(Provided material):
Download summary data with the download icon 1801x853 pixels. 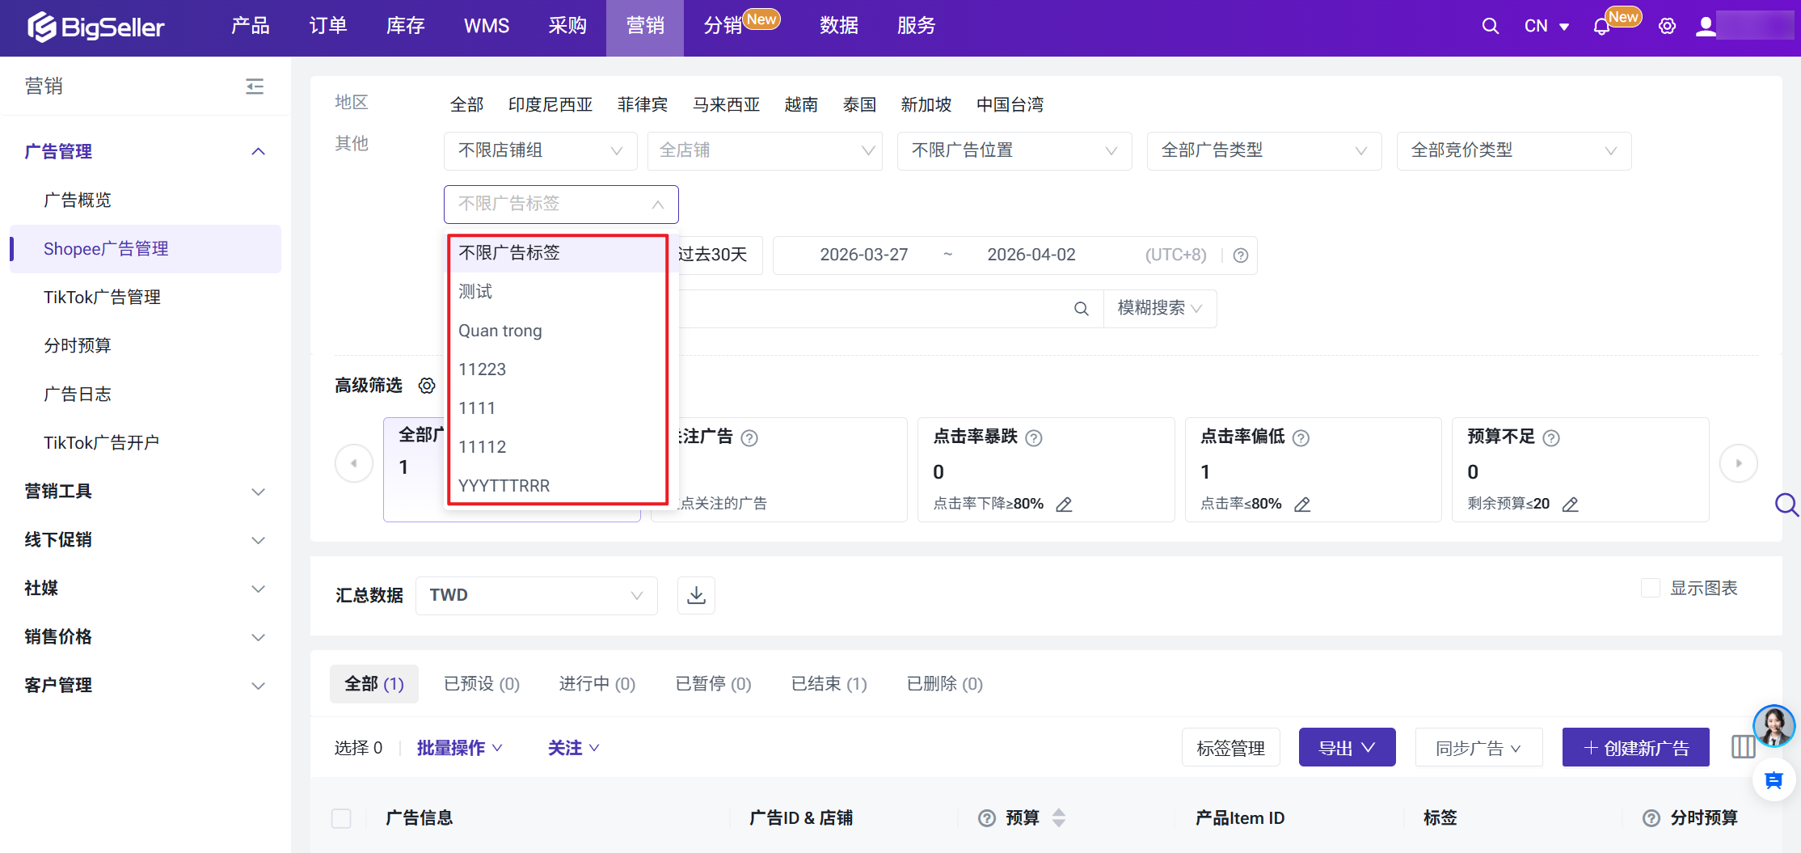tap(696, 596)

==

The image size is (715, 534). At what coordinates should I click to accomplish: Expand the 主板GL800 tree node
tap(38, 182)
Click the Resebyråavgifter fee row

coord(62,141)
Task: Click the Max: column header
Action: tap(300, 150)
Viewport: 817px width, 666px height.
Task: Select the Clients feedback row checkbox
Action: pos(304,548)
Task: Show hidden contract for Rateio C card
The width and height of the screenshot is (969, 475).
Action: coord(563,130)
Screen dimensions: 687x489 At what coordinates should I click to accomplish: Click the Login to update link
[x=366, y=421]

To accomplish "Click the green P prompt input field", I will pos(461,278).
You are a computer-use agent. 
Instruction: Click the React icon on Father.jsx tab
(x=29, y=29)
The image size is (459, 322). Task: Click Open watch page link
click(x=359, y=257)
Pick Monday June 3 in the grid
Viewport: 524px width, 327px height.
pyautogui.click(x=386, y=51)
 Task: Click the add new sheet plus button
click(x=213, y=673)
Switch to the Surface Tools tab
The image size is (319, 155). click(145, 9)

--

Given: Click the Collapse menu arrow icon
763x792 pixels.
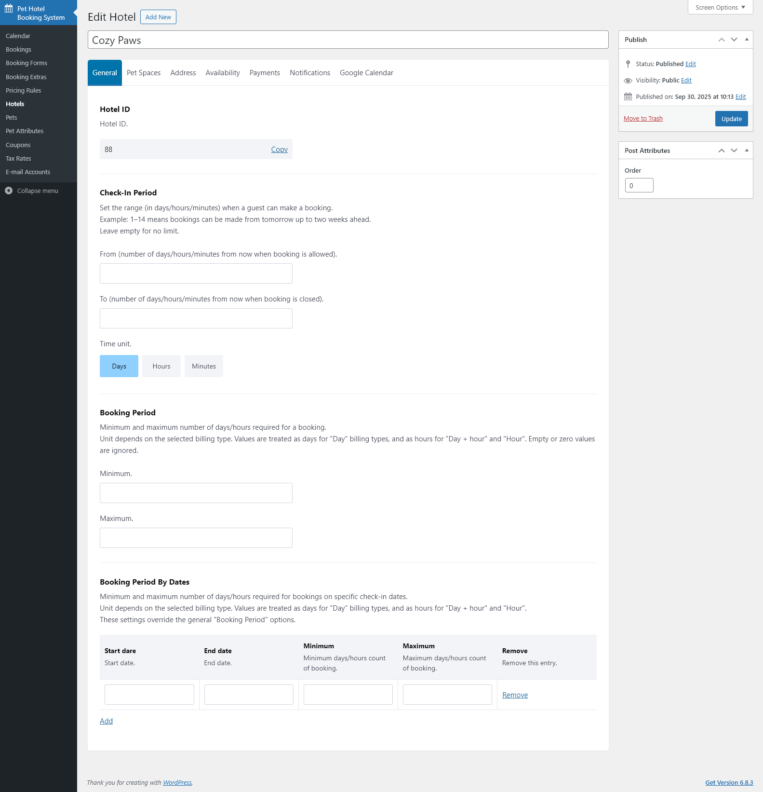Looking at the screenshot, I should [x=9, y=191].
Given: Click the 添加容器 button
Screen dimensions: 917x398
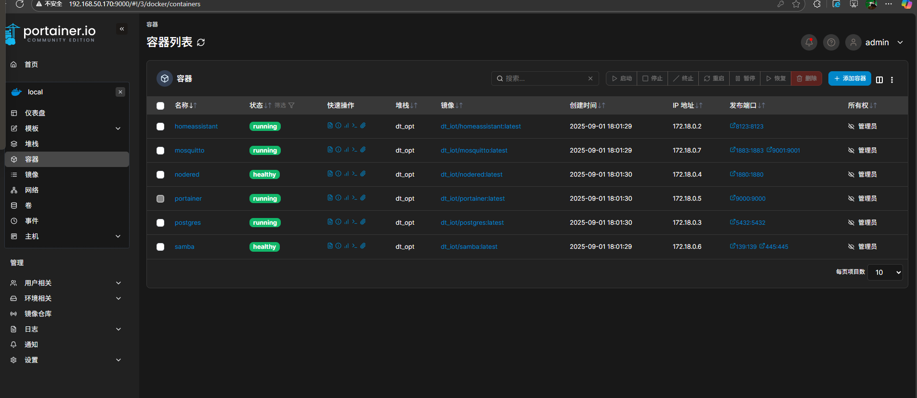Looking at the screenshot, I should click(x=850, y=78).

(Exercise description): Look through the material above and pick out each line holding the word "Given".

(Written response):
Given: Click the Collapse menu arrow icon
Given: Click the 添加容器 button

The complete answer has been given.